Today starts a new series where we interview historians, museums, archives, students, writers, organisations, and anyone else connected to the history and heritage sector. There is a plethora of places to explore and people with in-depth knowledge about special subjects, and we look forwards to sharing our finds with you! If you or your organisation would like to be interviewed, then please leave a comment below, or contact our page via our Facebook or Twitter.

For this first post, we speak to Tim Wingard, a PhD student at the University of York, England, who you can find on twitter here. Their PhD looks at medieval ideas of sexuality in the context of animals and nature.


Adam naming the animals, from the Northumberland Bestiary c. 1250 – 1260, Ms. 100, fol. 5v.
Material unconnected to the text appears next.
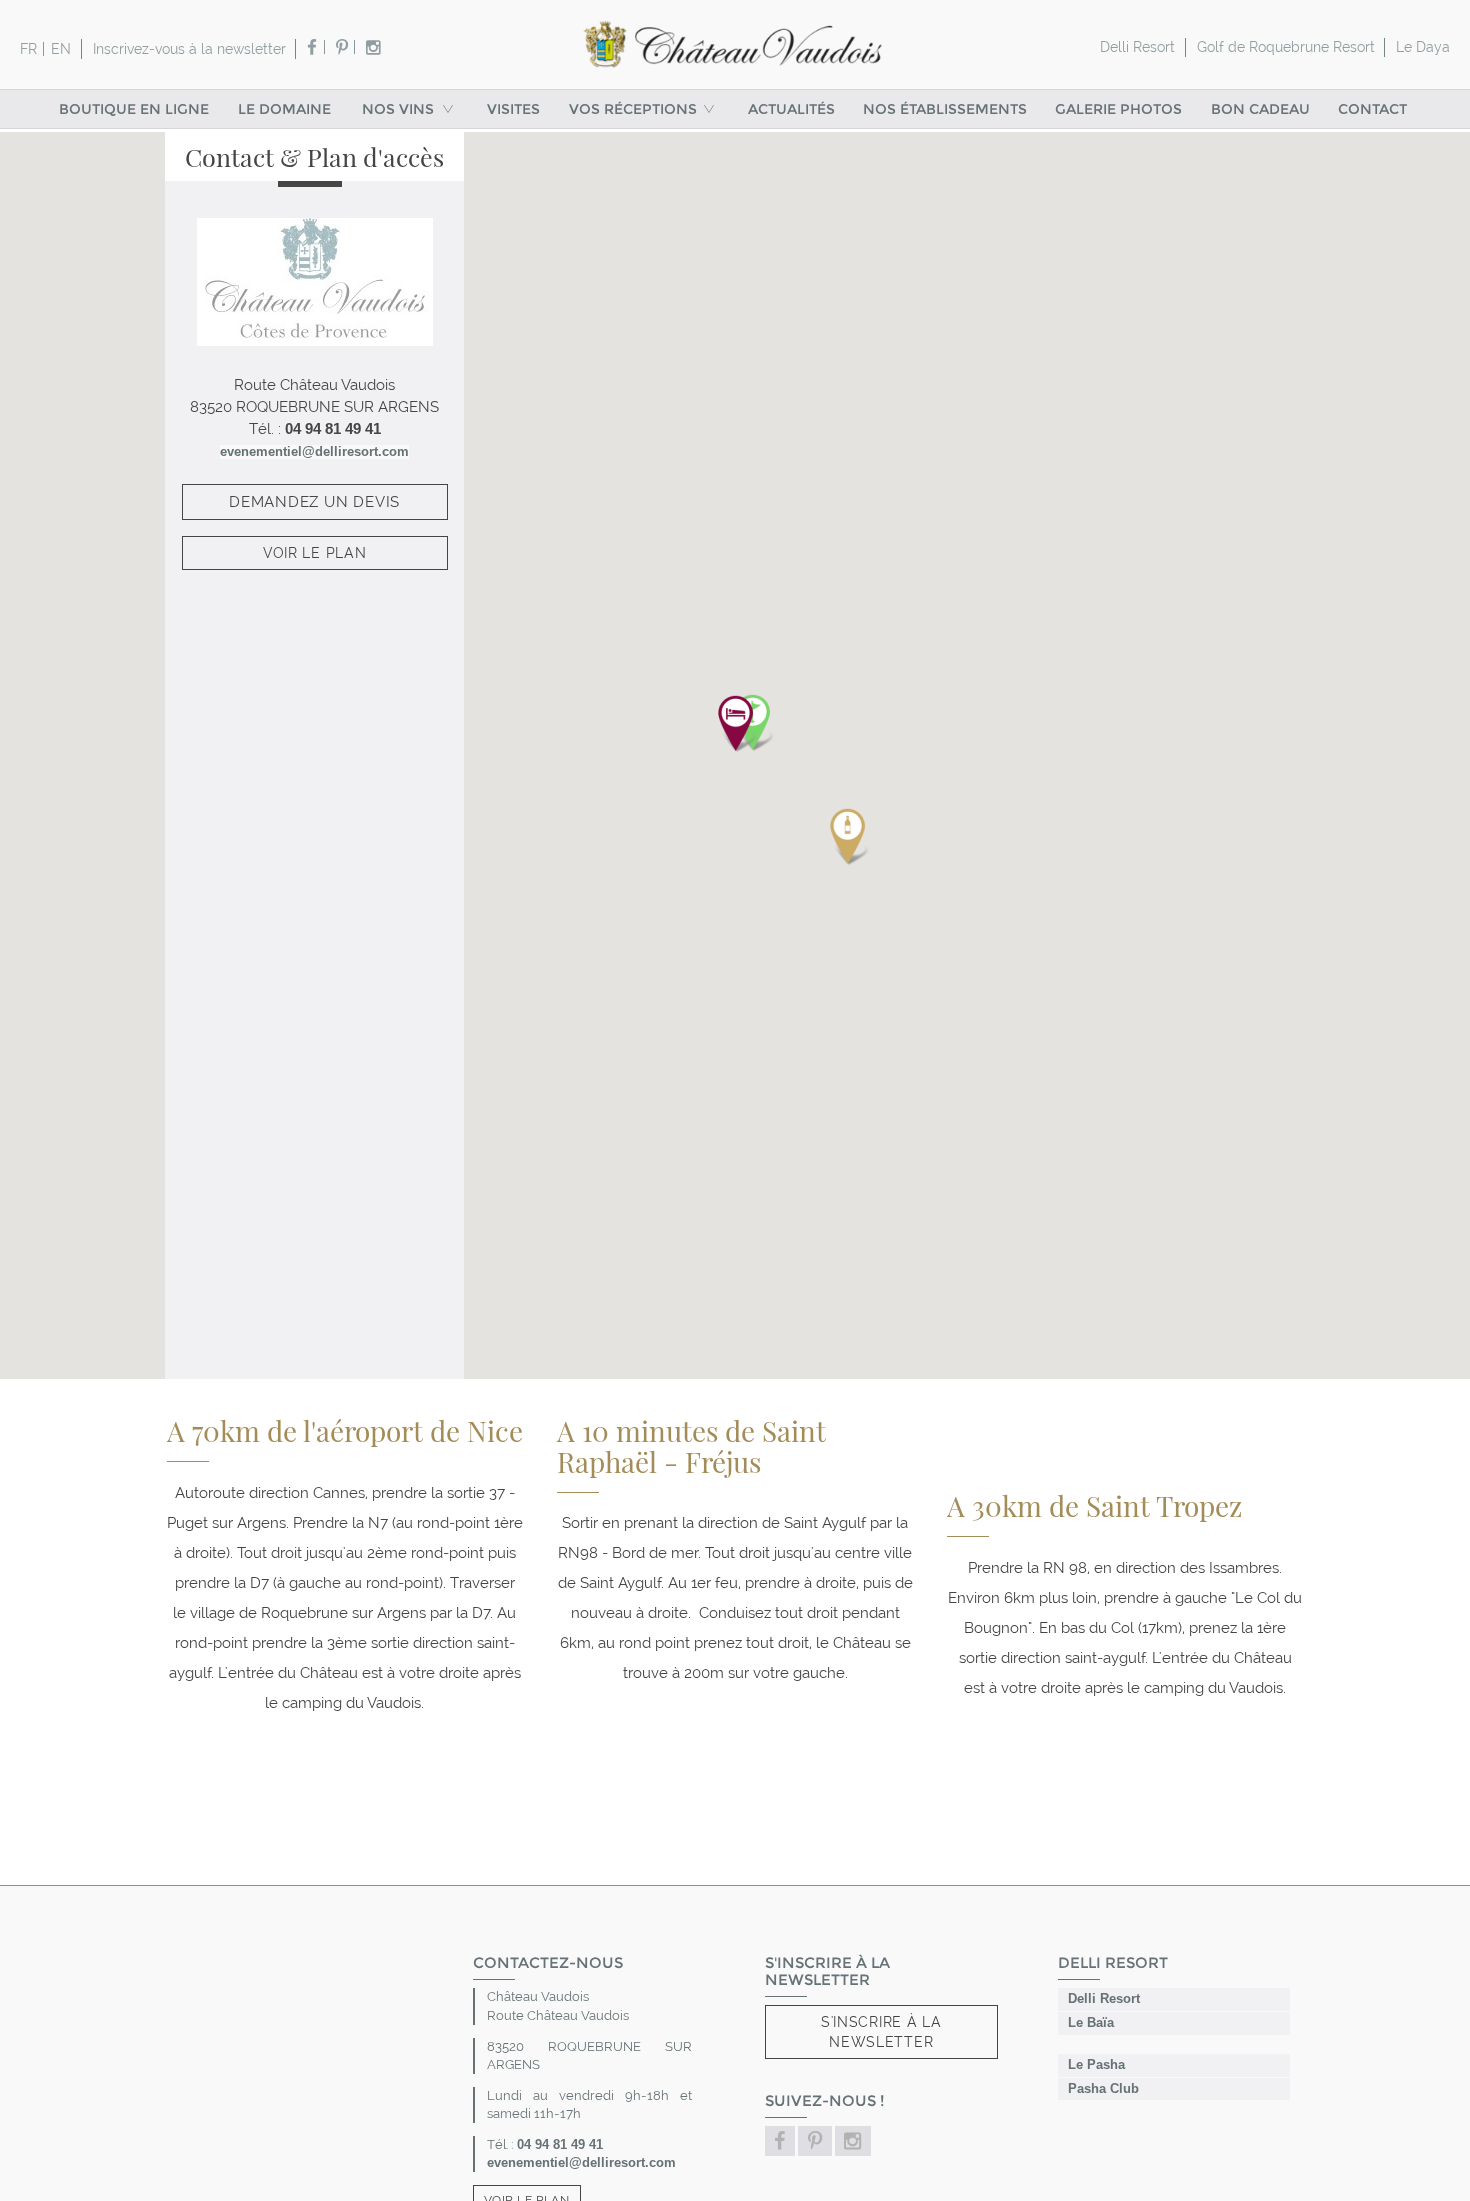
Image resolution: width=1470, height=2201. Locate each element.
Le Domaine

Digital image courtesy of the Getty’s Open Content Programme.

Hi Tim! What attracted you to medieval history and why did you decide to do a PhD?

So, some scholars have tried to play up the similarities between the medieval and the modern periods, and this is definitely a valid approach in terms of helping us to get past a simplistic and inaccurate popular conception of “medieval = bad, barbaric, dirty, uncultured” and “modern = good, progressive, clean, cultured”. But what really attracted me to the middle ages, and this has been true since I was a small child, is how weird and alien it seems: ruined castles, manuscript illustrations, ways of thinking about the world that are completely different to how we think now. I had an undergrad module on medieval science taught by Dr Kathleen Walker-Meikle that really encouraged my interest in that area, and especially the study of animals.
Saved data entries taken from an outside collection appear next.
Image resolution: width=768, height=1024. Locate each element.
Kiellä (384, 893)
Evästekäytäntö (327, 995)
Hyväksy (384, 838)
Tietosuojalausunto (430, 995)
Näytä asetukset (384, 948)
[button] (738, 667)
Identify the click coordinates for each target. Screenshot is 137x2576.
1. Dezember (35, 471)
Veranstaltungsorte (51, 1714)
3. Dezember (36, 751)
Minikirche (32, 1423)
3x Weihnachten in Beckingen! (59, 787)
As for why I chose to do a PhD? I hadn’t really thought seriously about it until I started writing my MA dissertation. The process of researching and writing a more serious sustained piece of academic work – especially the research I was fortunate enough to be able to do with manuscripts in Cambridge University Library and the British Library as part of this dissertation– made me realise that this was something I really wanted to do more of.

So tell us about your thesis, what is it about?

I explore the ways that medieval people (mainly in England and France between 1300-1500) thought about sexuality in terms of animals and concepts of nature and the boundary between animals and humans.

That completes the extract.